# What this task involves
Retype, exactly as written, every line from the one containing "1463x823 pixels. At" through the last line of the records below, both included; skip the pictures.

# Data in this exercise
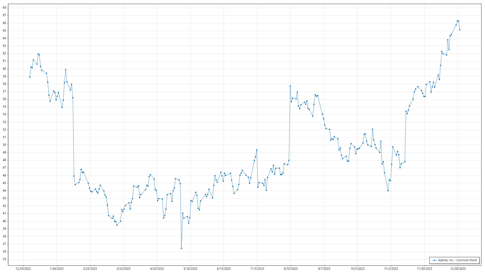Image resolution: width=485 pixels, height=273 pixels.
Task: Click the 10/5/2023 x-axis date label
Action: click(x=357, y=268)
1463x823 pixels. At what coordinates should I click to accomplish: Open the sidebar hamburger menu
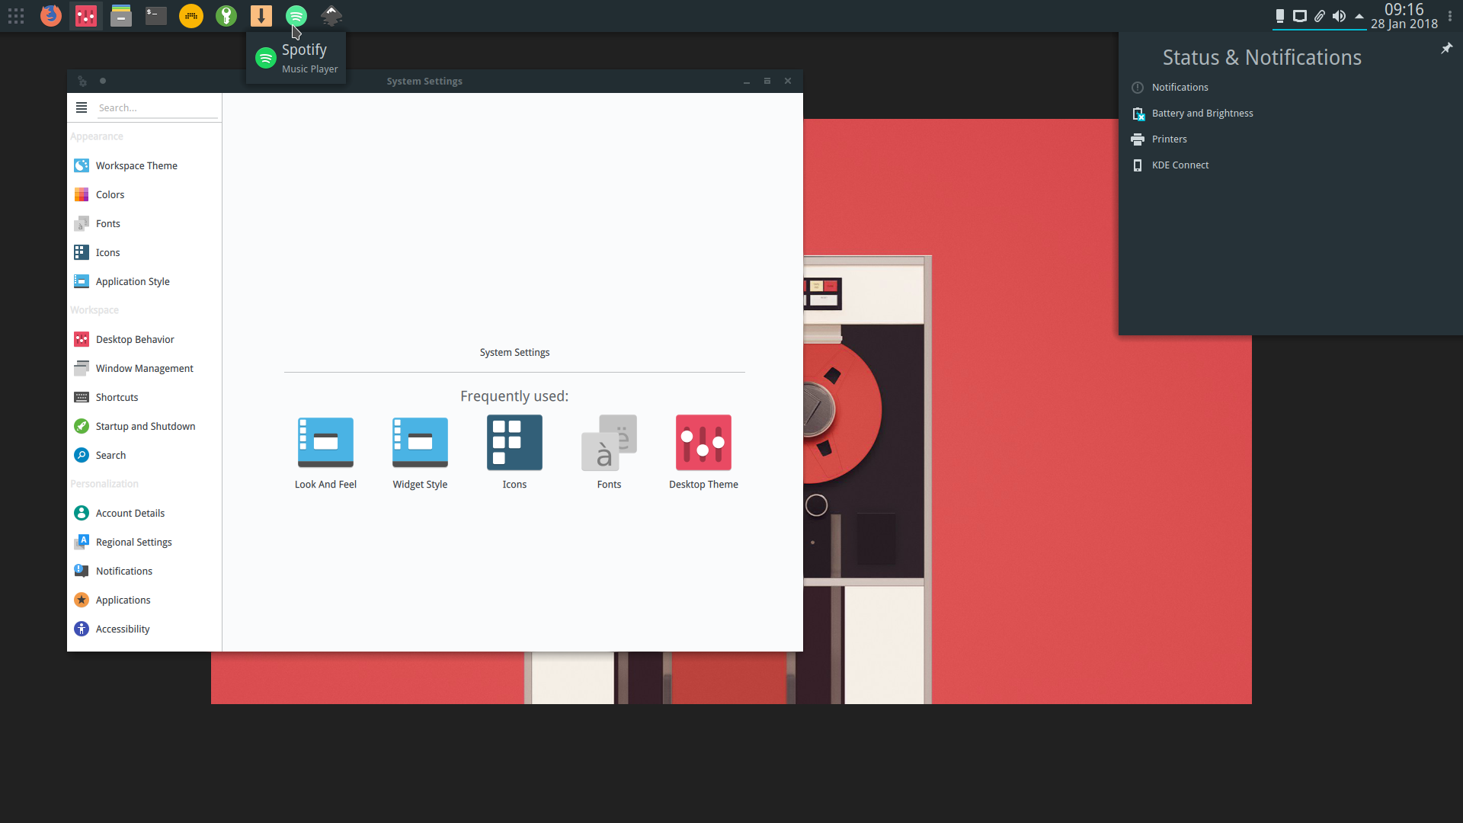click(82, 107)
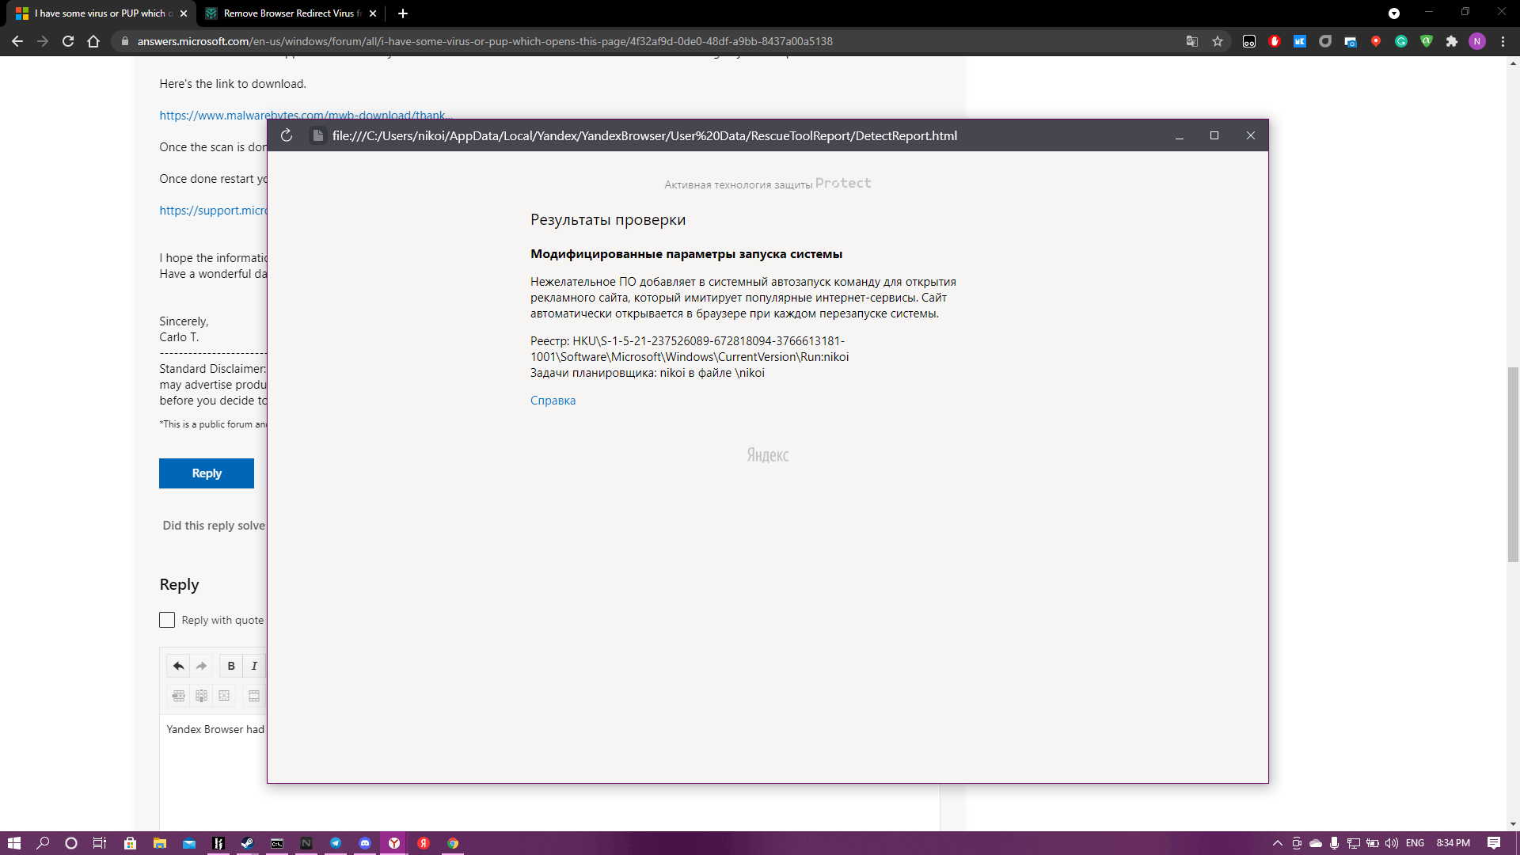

# Response area
1463x823 pixels. At what coordinates should I click to accomplish: Open the sidebar hamburger menu
click(82, 107)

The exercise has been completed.